Establece el artículo 235.1 LRJS que la sentencia impondrá las costas a la parte vencida en el recurso, excepto cuando goce del beneficio de justicia gratuita o cuando se trate de sindicatos, o de funcionarios públicos o personal estatutario que deban ejercitar sus derechos como empleados públicos ante el orden social, comprendiendo éstas los honorarios del abogado o del graduado social colegiado de la parte contraria que hubiera actuado en el recurso en defensa o en representación técnica de la parte, sin que puedan superar la cantidad de mil doscientos euros en recurso de suplicación.
Siendo desestimado el recurso de suplicación, pero no siendo las recurrentes beneficiarias del derecho a la asistencia jurídica gratuita, no procede imposición de costas.
VISTOS los indicados preceptos legales y los demás de general y pertinente aplicación
Fallo
Que desestimando como desestimamos el recurso de suplicación formulado por D. Primitivo contra la Sentencia del Juzgado de lo Social número 9 de Madrid de fecha 20 de enero de 2022, en el procedimiento 675/2021, debemos confirmar y confirmamos la sentencia impugnada. No se hace imposición de costas.

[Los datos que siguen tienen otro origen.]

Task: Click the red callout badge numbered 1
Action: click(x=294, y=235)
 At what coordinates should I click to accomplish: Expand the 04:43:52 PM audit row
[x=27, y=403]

Notifíquese la presente resolución a las partes y a la Fiscalía del Tribunal Superior de Justicia de Madrid, haciéndoles saber que contra la misma sólo cabe RECURSO DE CASACIÓN PARA LA UNIFICACIÓN DE DOCTRINA que se preparará por escrito ante esta Sala de lo Social dentro de los DIEZ DÍAS siguientes a la notificación de la sentencia de acuerdo con lo dispuesto en los arts. 220, 221 y 230 de la L.R.J.S, advirtiéndose, que por todo recurrente que no tenga la condición de trabajador o causahabiente suyo o beneficiario del régimen público de la Seguridad Social, deberá acreditarse ante esta Sala al tiempo de preparar el recurso: el ingreso en metálico del
Expídase testimonio de la presente resolución para su incorporación al rollo de esta Sala.
Así, por esta nuestra sentencia, lo pronunciamos, mandamos y firmamos.
La difusión del texto de esta resolución a partes no interesadas en el proceso en el que ha sido dictada sólo podrá llevarse a cabo previa disociación de los datos de carácter personal que los mismos contuvieran y con pleno respeto al derecho a la intimidad, a los derechos de las personas que requieran un especial deber de tutela o a la garantía del anonimato de las víctimas o perjudicados, cuando proceda.
Los datos personales incluidos en esta resolución no podrán ser cedidos, ni comunicados con fines contrarios a las leyes.